Par ailleurs, en arrière-plan ce concert a servi de premier test afin de légitimer la gestion autoritaire du gouvernement et de promouvoir son pass sanitaire. Si Olivier Véran a assuré que ce dernier était « un outil pour des cas exceptionnels, comme ces grands concerts, pour changer de pays sûrement », l’événement de samedi soir est une première réalisation dans l’espace culturel de ce qu’on pourrait voir se généraliser dans les prochaines semaines. En effet, le pass sanitaire, contenu dans la liberticide loi de sortie de l’état d’urgence adoptée jeudi dernier, va être mis en place à partir du 9 juin pour les grands événements où les gestes barrières ne pourront pas être mis en place. Il s’agira alors de présenter une preuve de vaccination, un résultat négatif à un test PCR ou une preuve de rémission du Covid. Pendant comme pour la sortie de crise la macronie aura offert à la pandémie une réponse autoritaire, archaïque et inefficiente. Pour l’exécutif ce concert a bon dos et répond à la double exigence de consacrer d’une part sa gestion de la pandémie, ce serait d’ores et déjà le retour des jours heureux, et d’autre part de légitimer la continuation de sa logique répressive et une de ses mesures phares donc : le pass sanitaire.

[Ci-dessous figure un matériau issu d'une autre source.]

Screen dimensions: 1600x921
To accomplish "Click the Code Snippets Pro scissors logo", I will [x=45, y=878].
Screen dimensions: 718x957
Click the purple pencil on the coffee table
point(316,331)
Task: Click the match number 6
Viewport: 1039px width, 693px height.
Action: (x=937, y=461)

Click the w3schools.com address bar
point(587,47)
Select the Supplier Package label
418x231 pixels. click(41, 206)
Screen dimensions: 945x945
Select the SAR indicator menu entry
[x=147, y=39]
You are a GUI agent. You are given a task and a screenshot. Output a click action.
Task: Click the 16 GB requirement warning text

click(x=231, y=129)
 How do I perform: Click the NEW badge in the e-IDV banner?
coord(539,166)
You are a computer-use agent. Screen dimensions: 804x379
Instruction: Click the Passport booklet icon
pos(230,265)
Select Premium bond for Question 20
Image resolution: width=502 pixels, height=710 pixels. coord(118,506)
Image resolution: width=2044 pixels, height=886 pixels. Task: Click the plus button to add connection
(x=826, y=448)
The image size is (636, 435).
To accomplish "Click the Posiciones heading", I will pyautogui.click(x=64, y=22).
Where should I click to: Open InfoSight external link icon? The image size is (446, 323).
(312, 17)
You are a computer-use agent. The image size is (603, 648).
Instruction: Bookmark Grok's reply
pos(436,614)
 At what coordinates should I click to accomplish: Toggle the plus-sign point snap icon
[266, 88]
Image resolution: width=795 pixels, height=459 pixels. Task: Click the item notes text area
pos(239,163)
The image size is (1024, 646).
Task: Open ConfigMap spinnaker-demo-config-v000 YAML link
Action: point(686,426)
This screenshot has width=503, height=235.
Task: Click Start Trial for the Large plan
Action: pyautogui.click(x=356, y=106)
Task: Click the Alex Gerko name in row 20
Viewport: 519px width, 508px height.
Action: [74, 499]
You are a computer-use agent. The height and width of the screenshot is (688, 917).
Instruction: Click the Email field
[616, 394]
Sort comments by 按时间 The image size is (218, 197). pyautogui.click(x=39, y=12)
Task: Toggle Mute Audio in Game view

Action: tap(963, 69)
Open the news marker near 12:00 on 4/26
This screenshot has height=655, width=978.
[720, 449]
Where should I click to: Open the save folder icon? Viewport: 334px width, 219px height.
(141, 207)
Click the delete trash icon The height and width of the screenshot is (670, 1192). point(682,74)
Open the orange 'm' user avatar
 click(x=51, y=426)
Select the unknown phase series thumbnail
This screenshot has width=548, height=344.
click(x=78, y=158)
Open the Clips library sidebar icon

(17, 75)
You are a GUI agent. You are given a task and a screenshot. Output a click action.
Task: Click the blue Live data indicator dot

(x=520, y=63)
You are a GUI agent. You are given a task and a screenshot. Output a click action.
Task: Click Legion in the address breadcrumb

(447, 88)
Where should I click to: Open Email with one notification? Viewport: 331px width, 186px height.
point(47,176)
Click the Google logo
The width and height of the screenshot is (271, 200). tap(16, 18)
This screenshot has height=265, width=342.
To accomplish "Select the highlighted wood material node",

En ce sens, la culture et la jeunesse, premiers secteurs que Macron tente de draguer, ne doivent pas cautionner le retour à la normale proposé par le gouvernement, qui se fera à marche forcée, en filant des miettes à la culture et aux jeunes qui sont restés sur le carreau pendant toute la durée de la crise sanitaire. En ce qui concerne la culture, l’attitude du gouvernement à son égard a été claire : sa gestion criminelle a choisi de sacrifier le monde culturel au service d’une gestion pro-patronale, sans que des moyens ne soient injectés pour la mise en place de protocoles sanitaires et de faire des travailleurs de la culture une variable d’ajustement pendant la crise. Employés en grande majorité en contrats courts et précaires, avec peu ou pas de protection sociale, ces travailleurs « jetables » sont aujourd’hui en première ligne des attaques du patronat en temps de crise et ne reçoivent que du mépris gouvernement. Il en est de même pour la jeunesse, dont la détresse et la précarité a été mise au grand jour par la vague de suicides au début de l’année et par les files de queue pour des colis alimentaires. Si Macron tente de redorer son blason en jouant les youtubeurs avec McFly et Carlito, le nouvel habillage communicationnel de la macronie n’effacera pas son indifférence ou ses mesures cosmétiques. Surtout, cela ne pourra masquer le fait que Macron aura préféré verser des milliards pour sauver « quoi qu’il en coûte » les grandes entreprises après avoir réduit les APL pour des étudiants qui crèvent de faim et n’ont déjà pas de quoi payer leur loyer.

Que Macron aille se pavaner en terrasse et son gouvernement dans les concerts, et joue au chantre de la liberté retrouvée ne pourra faire oublier à personne que c’est sa stratégie libérale et sa protection « quoi qu’il en coûte » des intérêts des capitalistes et de la propriété privée qui retarde la sortie de crise. A l’image de sa défense, quoi qu’il en dise, des brevets des grands groupes pharmaceutiques qui alimente la pénurie à l’échelle mondiale au nom de la propriété privée. Dans une sortie de double effet kiss-cool néo-libéral, Macron incarne aujourd’hui à la fois les restrictions et le drame sanitaire, qui a fait plus de 100.000 morts en France.
En définitive, Geoffroy Roux de Bézieux, président du MEDEF, a très bien résumé la situation : « J’espère vraiment que l’expérimentation sera concluante, pour la filière du spectacle et, plus largement, pour le tourisme ». Il ne s’agit pas pour le gouvernement de faire une fleur à la population, mais bien de remonter sa cote de popularité en vue des présidentielles et, surtout, d’augmenter les profits du patronat.